But last night I watched Brett Morgen's new documentary Crossfire Hurricane (briefly available on the BBC iPlayer, but released on DVD in January) and was astounded. Produced by Old Rubber Lips himself, it's both an honest and excitingly edited summary of exactly HOW important the band were to the '60s and early '70s, and it's also (finally) a salve for any fans who long ago gave up on the band and their increasing irrelevance.
Finally, we get proper respect for the criminally underrated Mick Taylor, who succeeded in replacing the terminally messed-up Brian Jones after he spiralled into self-destruction as he saw what had been his band drift beyond his faltering grasp.
We get voiceovers from all band members, including Taylor and Bill Wyman (who, until recently, both looked like they'd been airbrushed from history), while the documentary seems to acknowledge that the band's best work preceded the adoption of Ronnie Wood (who, I always thought was taken on more as a drinking/drug buddy for Keef than for any talent he had as a guitarist).
While this only deepens the question as to why the band see fit to drag out their existence, it still confirms what all true fans of the band have always known.
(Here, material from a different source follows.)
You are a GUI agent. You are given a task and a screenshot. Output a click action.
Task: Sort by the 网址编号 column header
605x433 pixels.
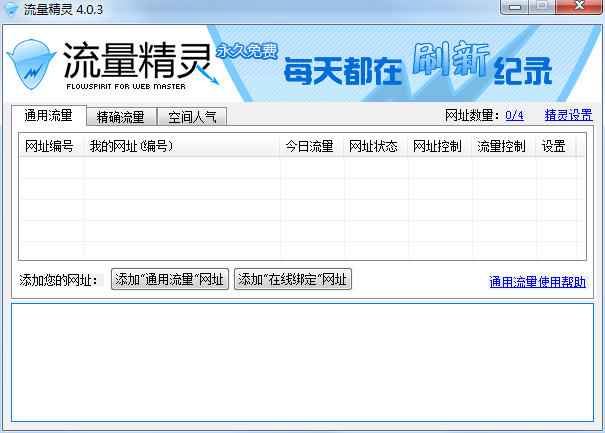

It does this by giving us a treasure trove of unseen and rare footage (yes, plenty of it from Robert Frank's grim Cocksucker Blues and the Maysles' Brothers' Gimme Shelter: the footage of Altamont is still scary as hell) - some of it utterly unafraid to show the key role drugs took in shaping their journey. The shot of Jagger having a pre-show toot from the end of a switchblade seems ridiculously posed and still somehow louchely dangerous, perhaps as a slap to Richards who seems to believe that he's cornered the market in scarf-wearing decadence.
It's by no means a perfect documentary - there's no mention of sixth founding member and road manager, Ian Stewart - but then, for a band who openly admit that for them whole chunks of the period covered are now missing it's probably how it should be. Through a combination of period interviews, rapid editing, private backstage footage (often hilariously at odds with what you're seeing on screen: again Richards' proclamations of how a few days in Wormwood Scrubs somehow transformed him into a bona fide criminal seem woefully self-mythologising, while he still tries to point out that it was worse than Jagger's place of incarceration), you not only get a sense of how insane it must have been to be a member of the band but also how dangerous the band really did seem to the establishment. Richards estimates that for a good two years in the mid '60s the band never even finished a gig. It genuinely does make any so-called rock band from the last 20 years look tame. But then, this Pandora's box could only be opened once,. By 1977 only something like punk, something more about nihilism than sex, could ever come close to replicating what had come before.
Above all Crossfire Hurricane does what Mick Taylor, in his opening remarks asks it to - it reminds you just how much FUN the Stones brought into the lives of a couple of generations. Yes, for a while they really were the greatest rock 'n' roll band in the world.
If only that could be enough for them now.